Dynamic regulation of origin firing factors links CDK activity to dormant origin activation
摘要
Eukaryotic cells license far more potential replication origins than they use, but how origin firing rate is tuned in S phase, especially under replication stress, remains unclear. Here, we identify a regulatory mechanism by which cyclin-dependent kinase (CDK) activity controls the abundance and chromatin recruitment of the origin firing factors TRESLIN and MTBP to promote dormant origin activation. Inhibition of WEE1 kinase during S phase increases CDK activity, which blocks the PCNA-CRL4CDT2-dependent degradation of TRESLIN and enhances its chromatin association along with MTBP. This increased loading is required for elevated helicase recruitment and DNA synthesis under CDK-hyperactive conditions. We define a sequence within TRESLIN required for its degradation and show that TRESLIN stabilization is necessary but not sufficient for CDK-driven origin firing. Replication stress regulates TRESLIN destruction in a dose- and time-dependent manner.
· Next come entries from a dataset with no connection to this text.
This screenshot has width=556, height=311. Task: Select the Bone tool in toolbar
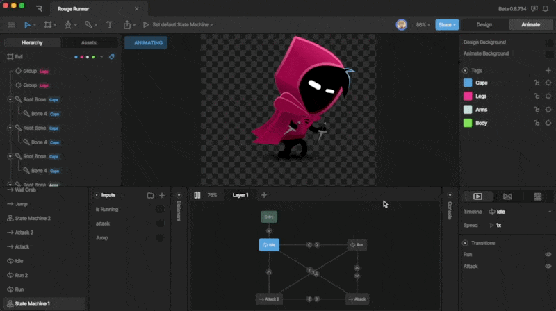pyautogui.click(x=88, y=24)
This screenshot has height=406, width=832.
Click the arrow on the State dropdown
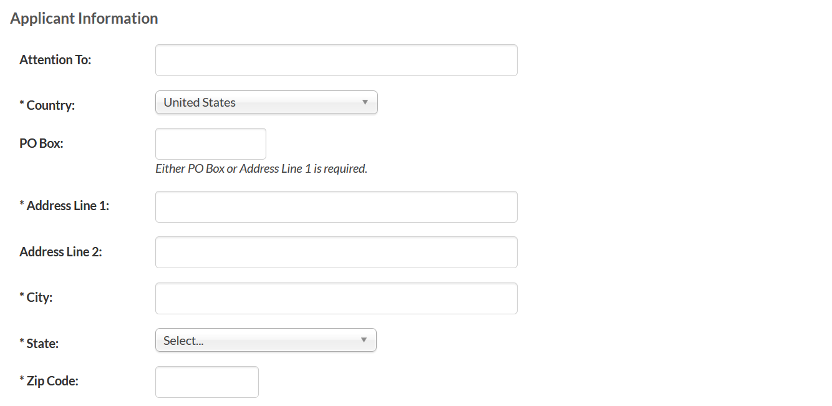[364, 340]
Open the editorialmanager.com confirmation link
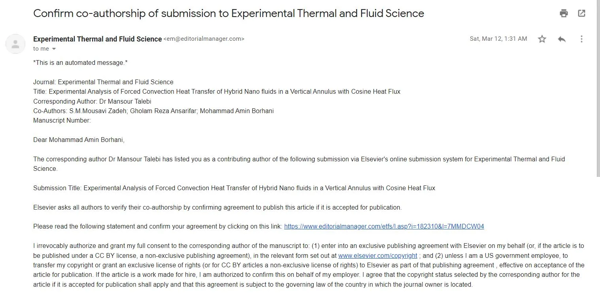 coord(384,227)
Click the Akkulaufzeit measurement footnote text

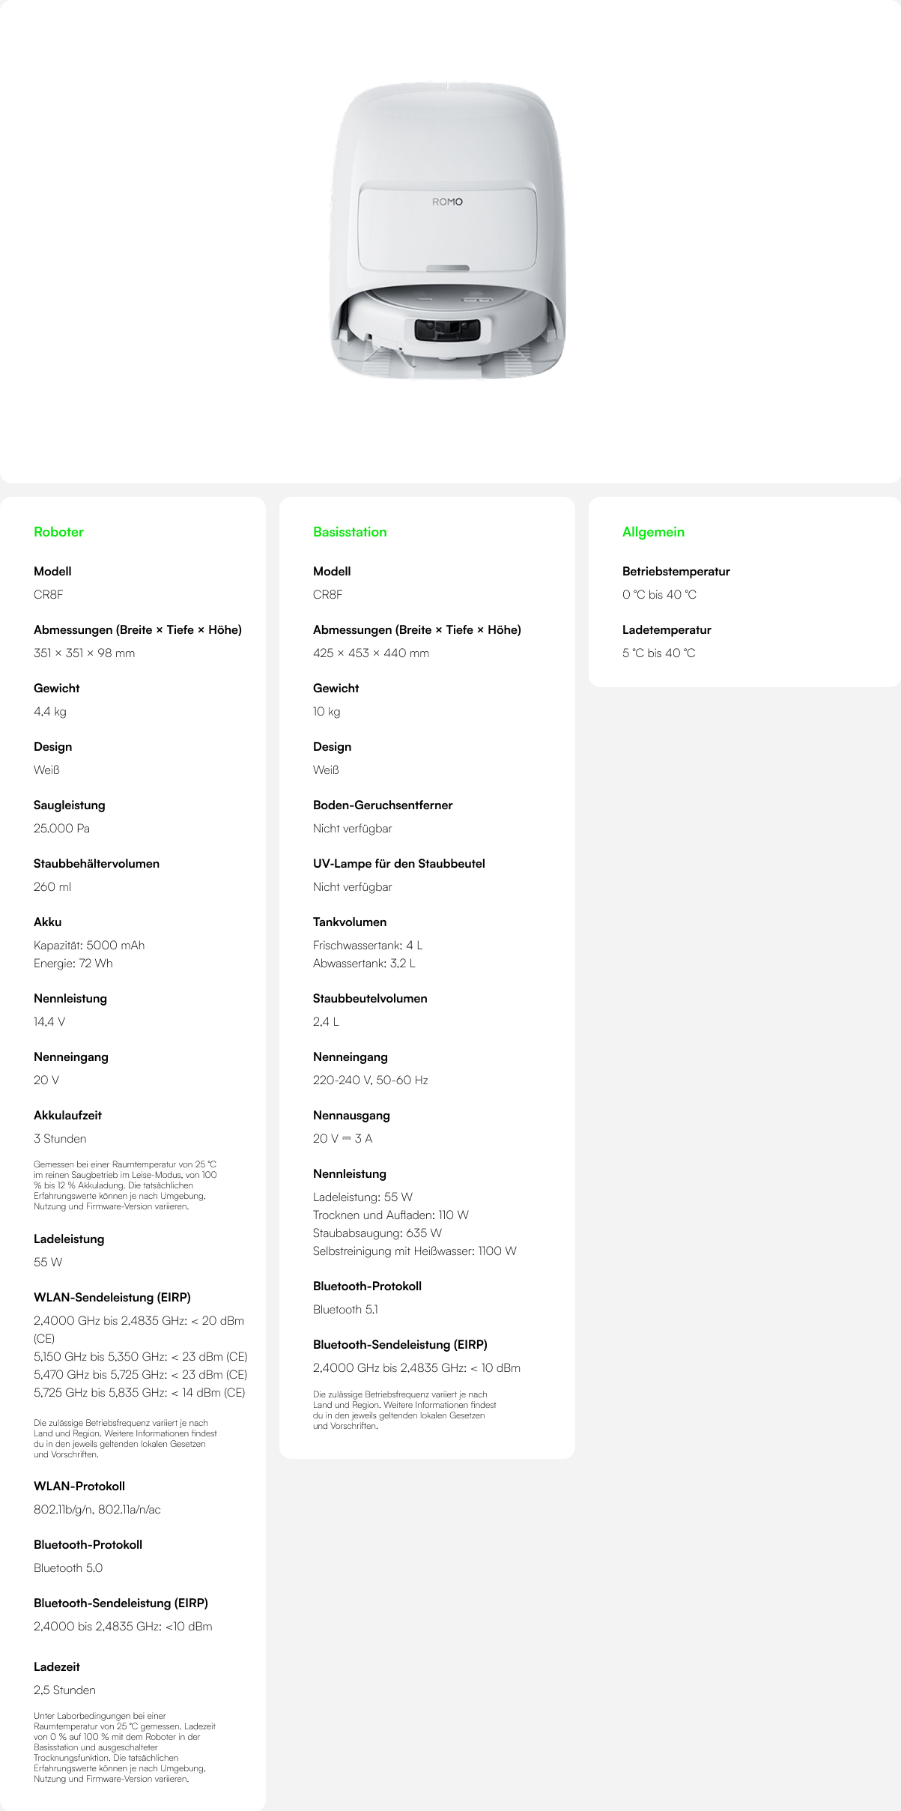pos(125,1185)
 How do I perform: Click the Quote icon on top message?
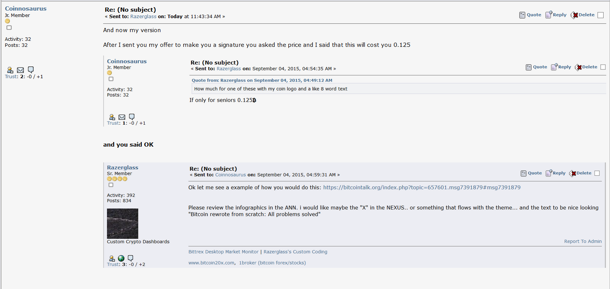[x=530, y=15]
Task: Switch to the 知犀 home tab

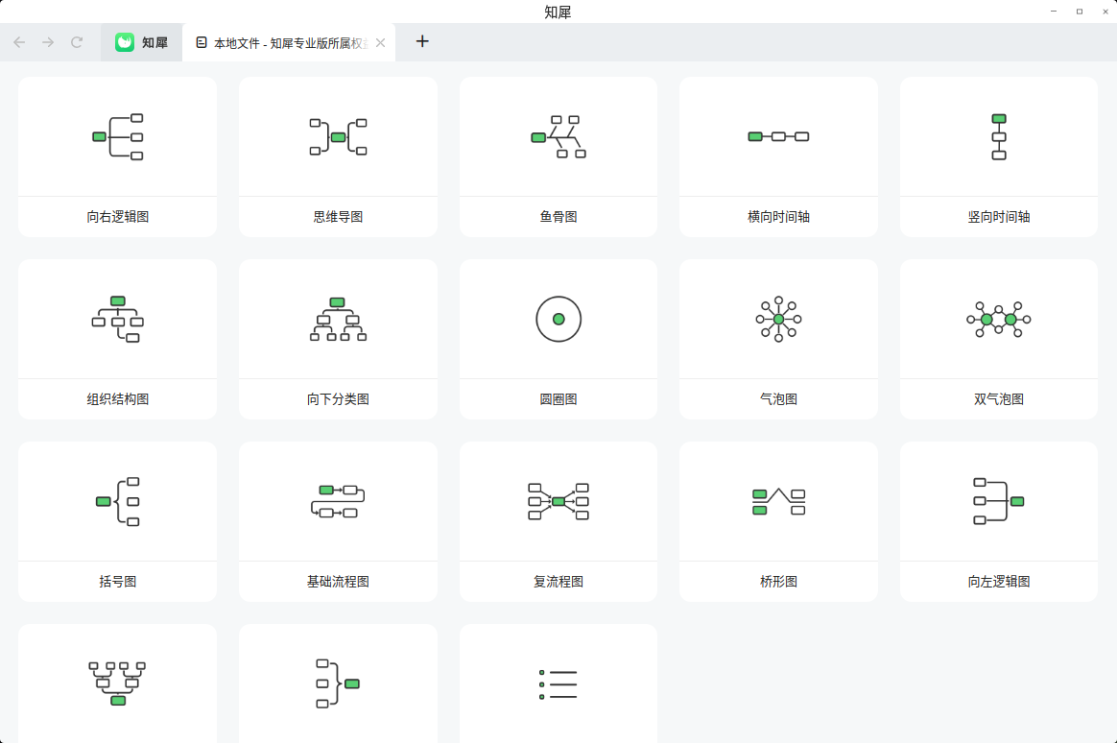Action: (141, 42)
Acute high-dose hydroxyurea suppresses CDK activity and reduces chromatin-bound TRESLIN, whereas prolonged low-dose hydroxyurea is accompanied by elevated CDK activity and increased chromatin loading of TRESLIN–MTBP and CDC45. Altogether, these findings uncover a control point in replication origin usage with implications for genome stability and therapeutic kinase inhibition.